PROBLEM DESCRIPTION - For each record below, write an exact copy.

DATA TO PROCESS -
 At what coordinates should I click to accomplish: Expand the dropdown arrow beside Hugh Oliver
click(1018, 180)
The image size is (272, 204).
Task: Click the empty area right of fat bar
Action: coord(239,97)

TASK ANSWER -
 At what coordinates should I click to accomplish: Expand the dropdown arrow beside Hugh Oliver
click(1018, 180)
The image size is (272, 204).
Task: Click the empty area right of fat bar
Action: coord(239,97)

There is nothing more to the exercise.